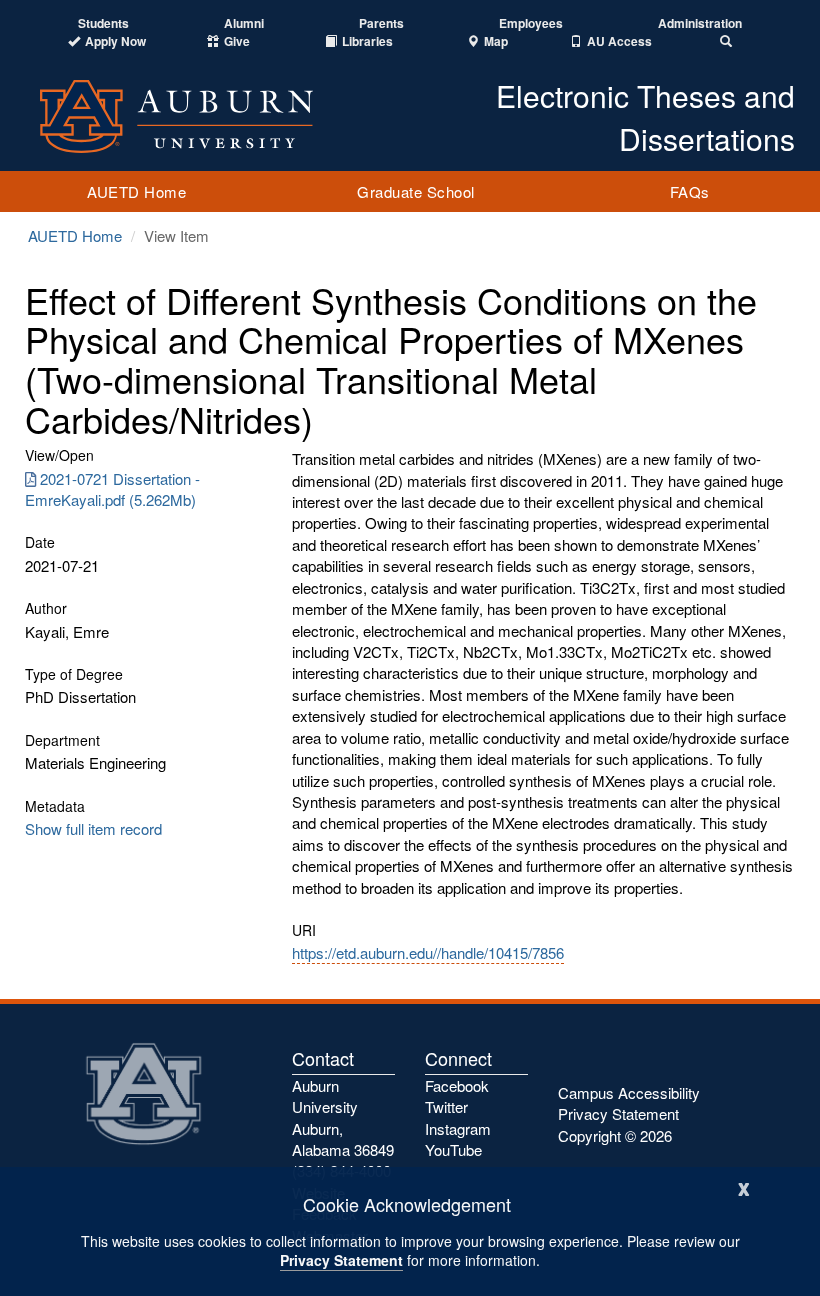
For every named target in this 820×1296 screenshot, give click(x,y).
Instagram (458, 1128)
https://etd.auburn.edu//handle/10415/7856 (428, 952)
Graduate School (416, 191)
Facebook (457, 1085)
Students (103, 23)
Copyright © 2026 (615, 1135)
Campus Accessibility (629, 1092)
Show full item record (93, 828)
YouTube (453, 1149)
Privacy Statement (341, 1260)
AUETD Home (136, 191)
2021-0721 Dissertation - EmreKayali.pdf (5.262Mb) (112, 489)
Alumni (244, 23)
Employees (531, 23)
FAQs (690, 191)
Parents (381, 23)
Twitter (446, 1106)
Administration (700, 23)
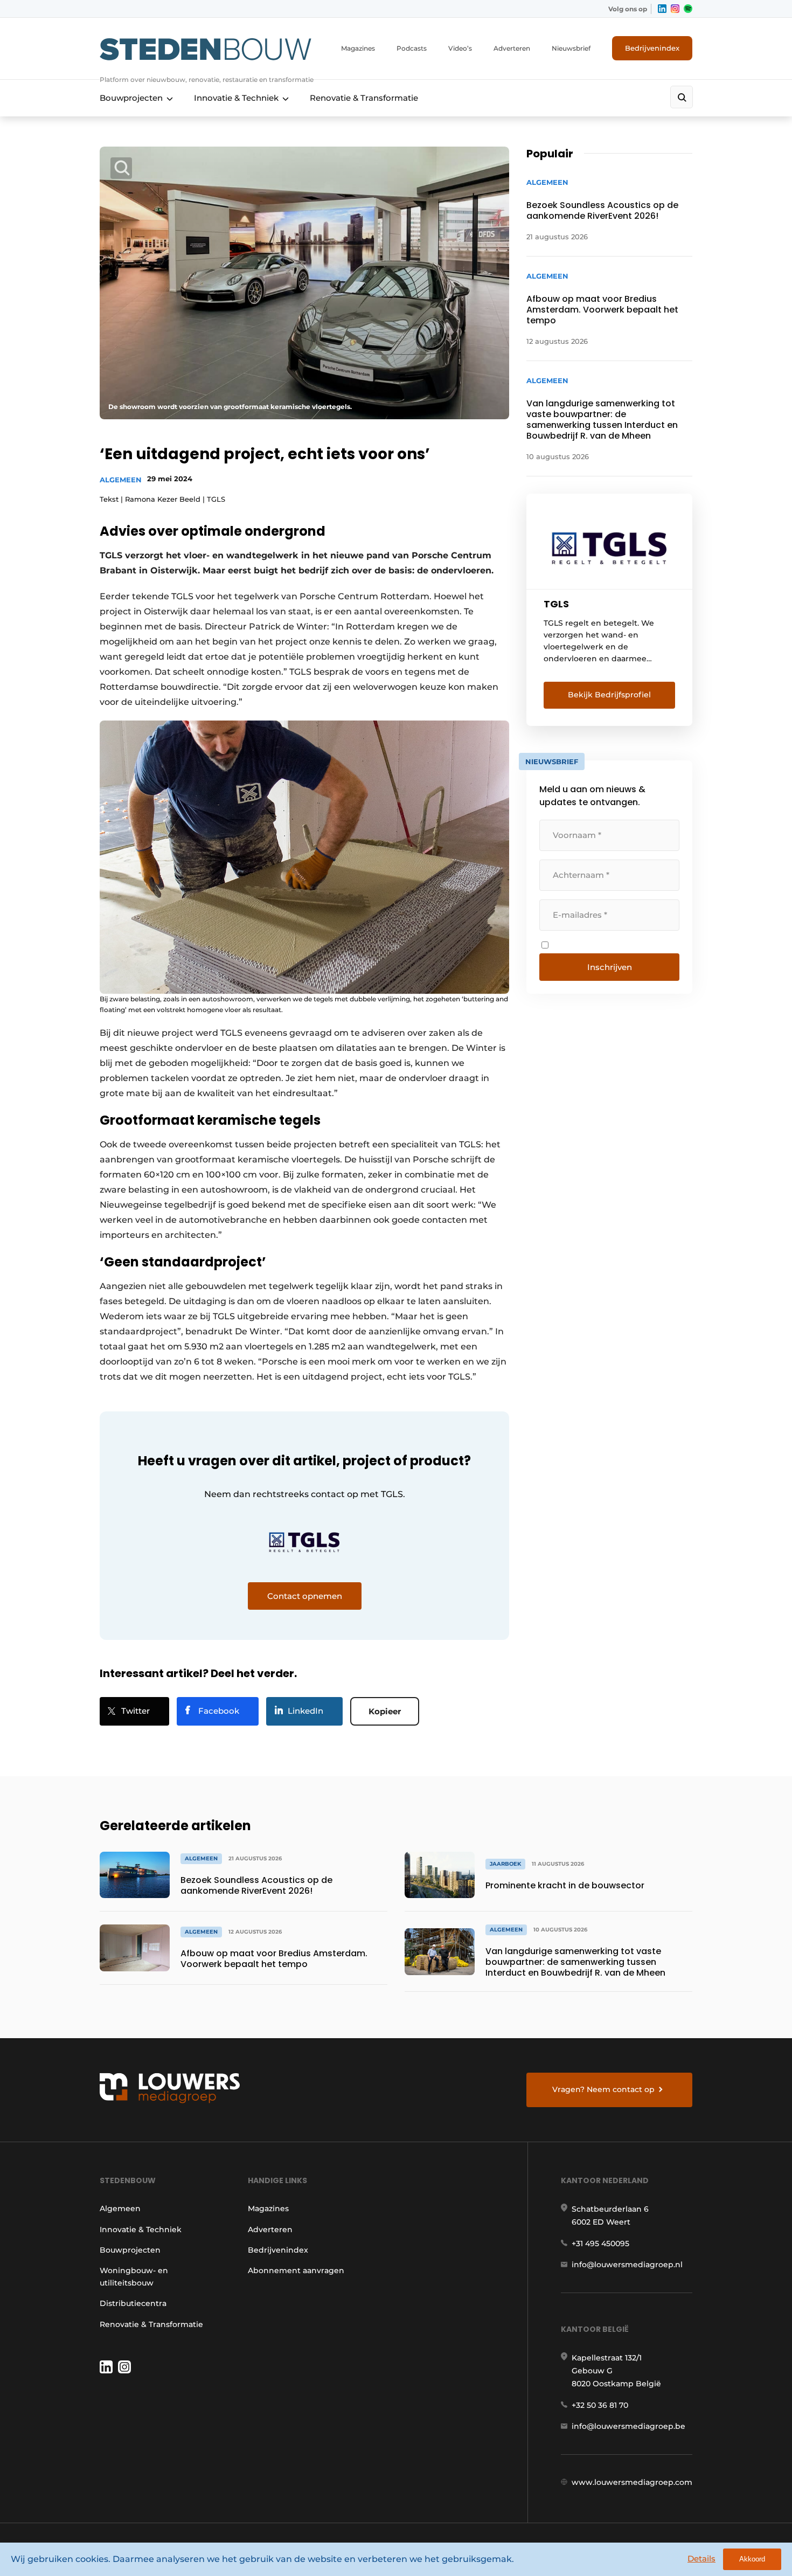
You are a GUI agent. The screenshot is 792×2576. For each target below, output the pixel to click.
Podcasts (412, 48)
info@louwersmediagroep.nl (627, 2264)
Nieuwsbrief (571, 48)
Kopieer (385, 1711)
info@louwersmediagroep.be (628, 2426)
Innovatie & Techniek (236, 98)
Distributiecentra (133, 2303)
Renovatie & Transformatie (364, 98)
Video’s (460, 48)
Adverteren (512, 48)
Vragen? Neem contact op (603, 2089)
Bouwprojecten (131, 98)
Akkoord (752, 2559)
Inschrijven (609, 967)
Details (701, 2558)
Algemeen (121, 479)
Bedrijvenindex (652, 48)
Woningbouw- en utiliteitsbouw (134, 2276)
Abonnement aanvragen (296, 2270)
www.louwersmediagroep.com (632, 2482)
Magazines (358, 48)
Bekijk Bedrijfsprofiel (609, 695)
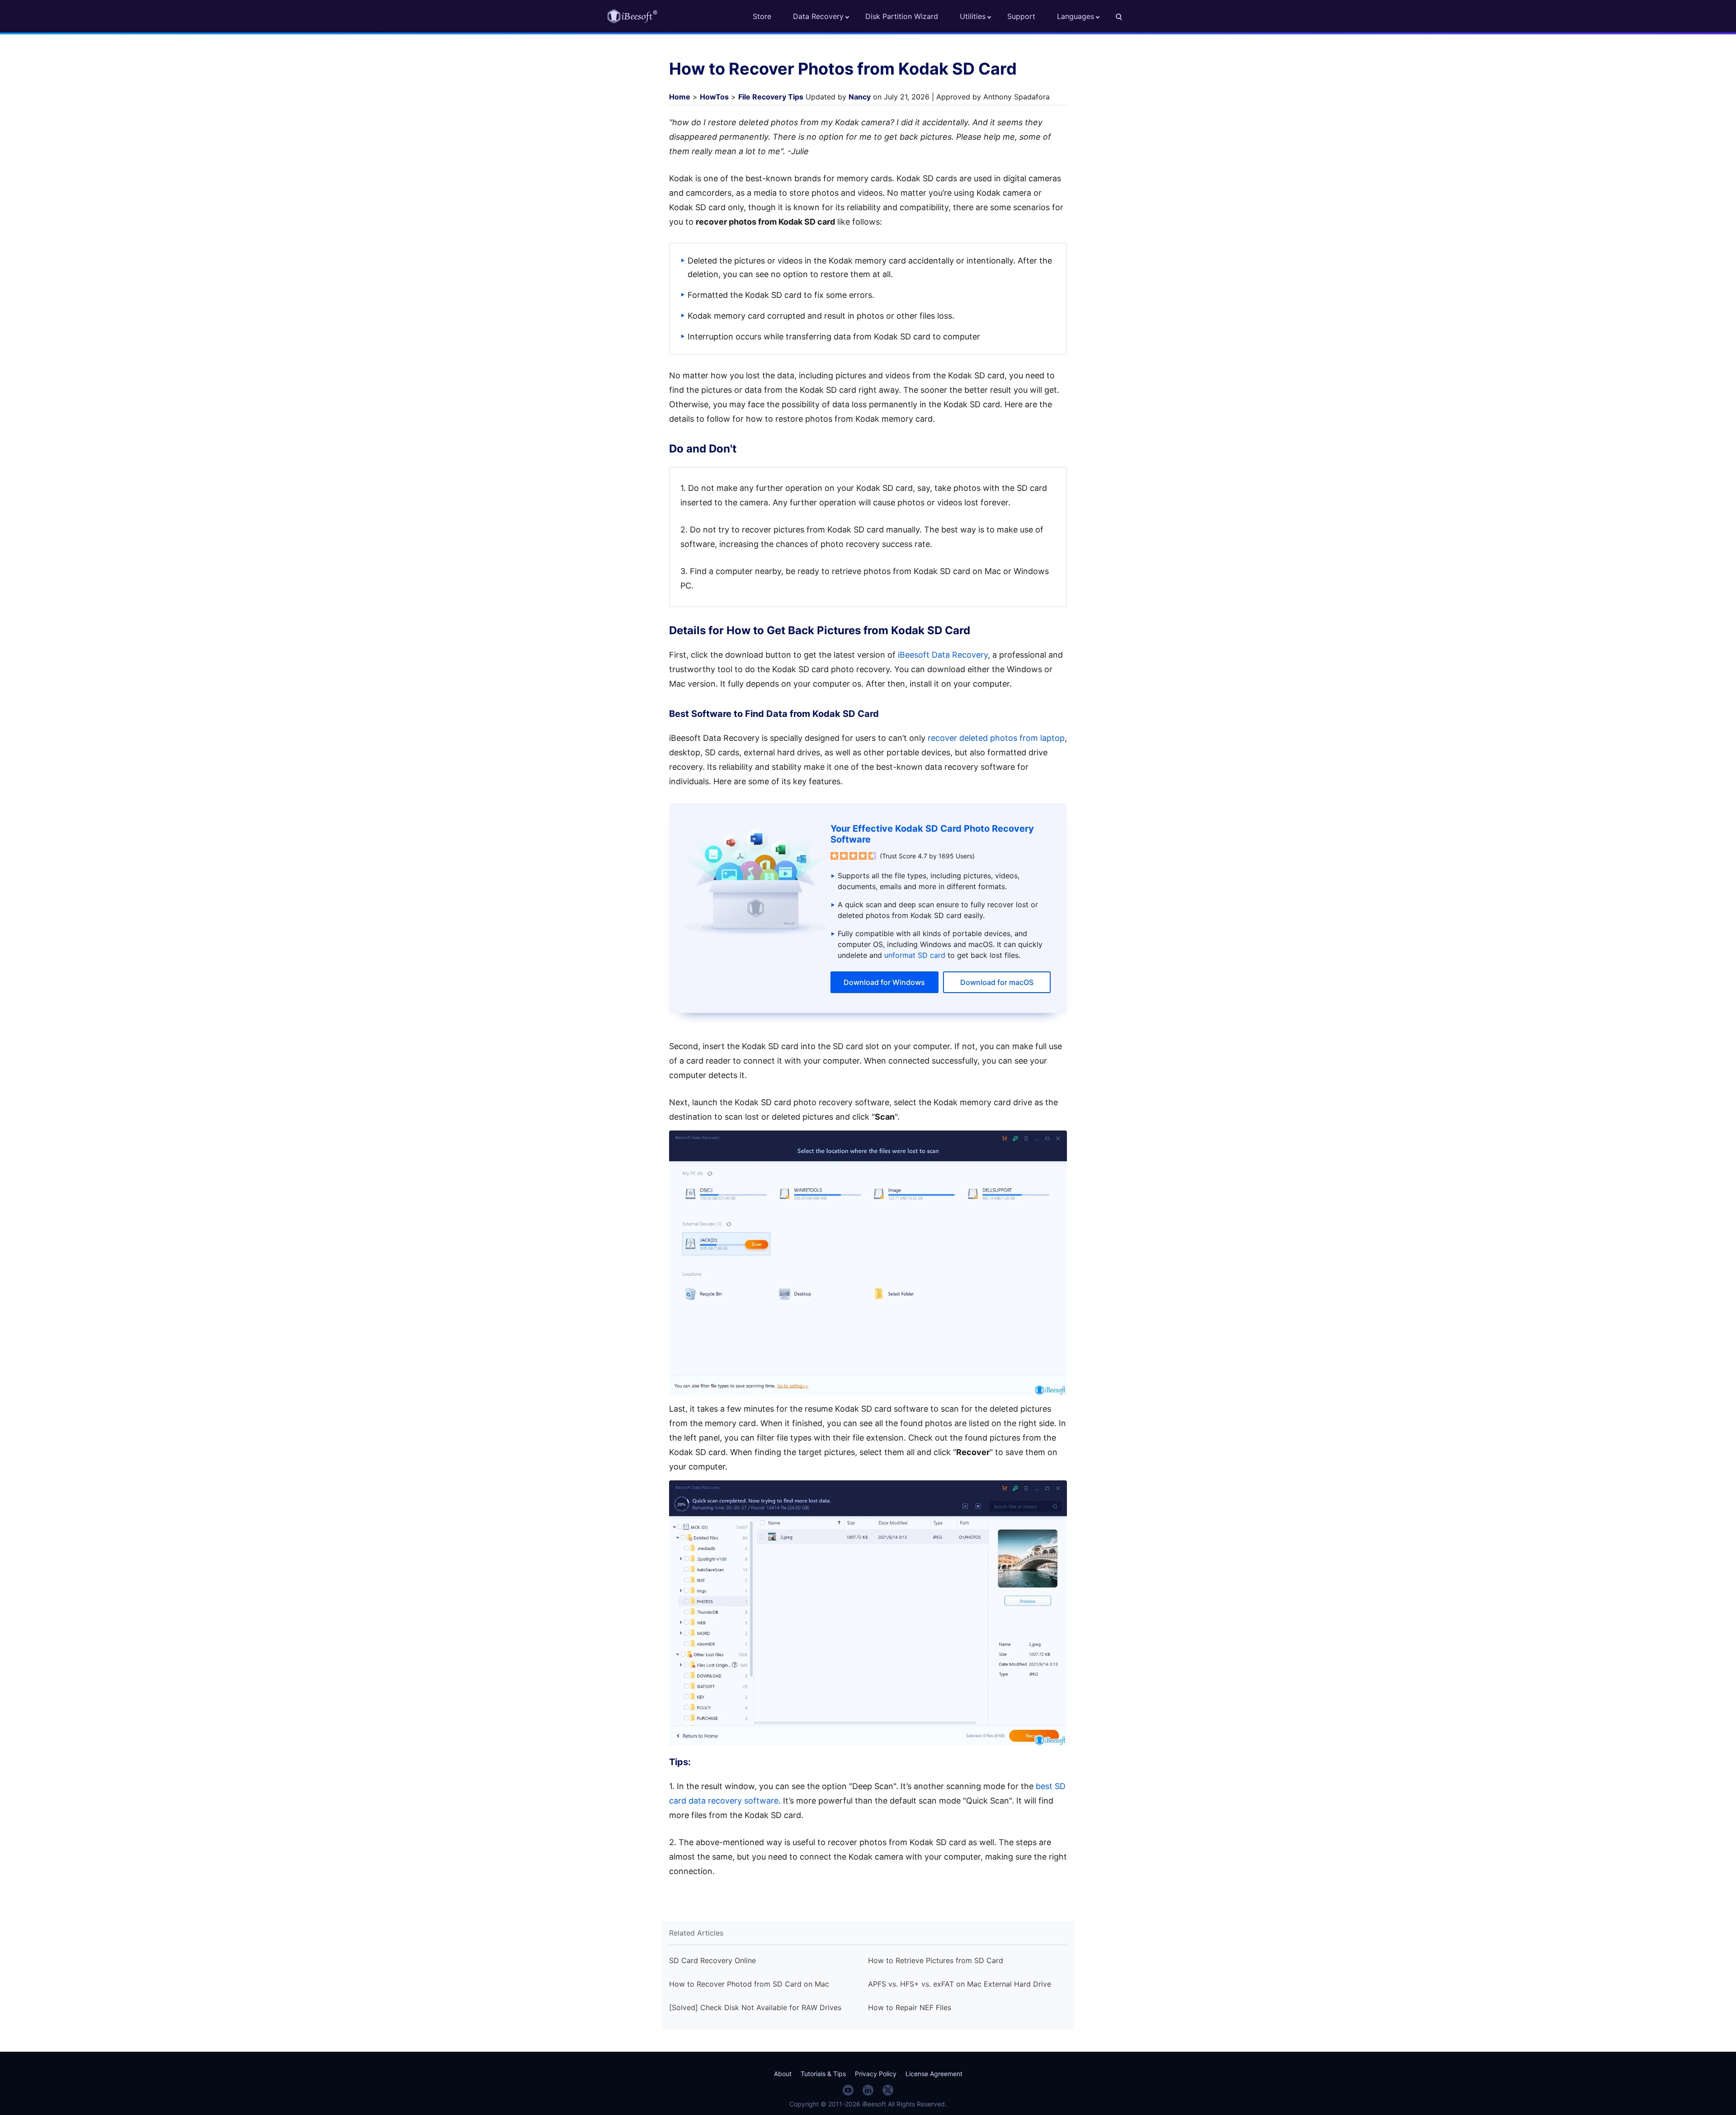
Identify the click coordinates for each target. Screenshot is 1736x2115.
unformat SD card (914, 955)
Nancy (860, 96)
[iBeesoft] (632, 16)
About (783, 2073)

■ **About this exercise**:
The total wanted is the number of lines in the entries above that contain "info". Give it alone.

■ **Finished task**:
2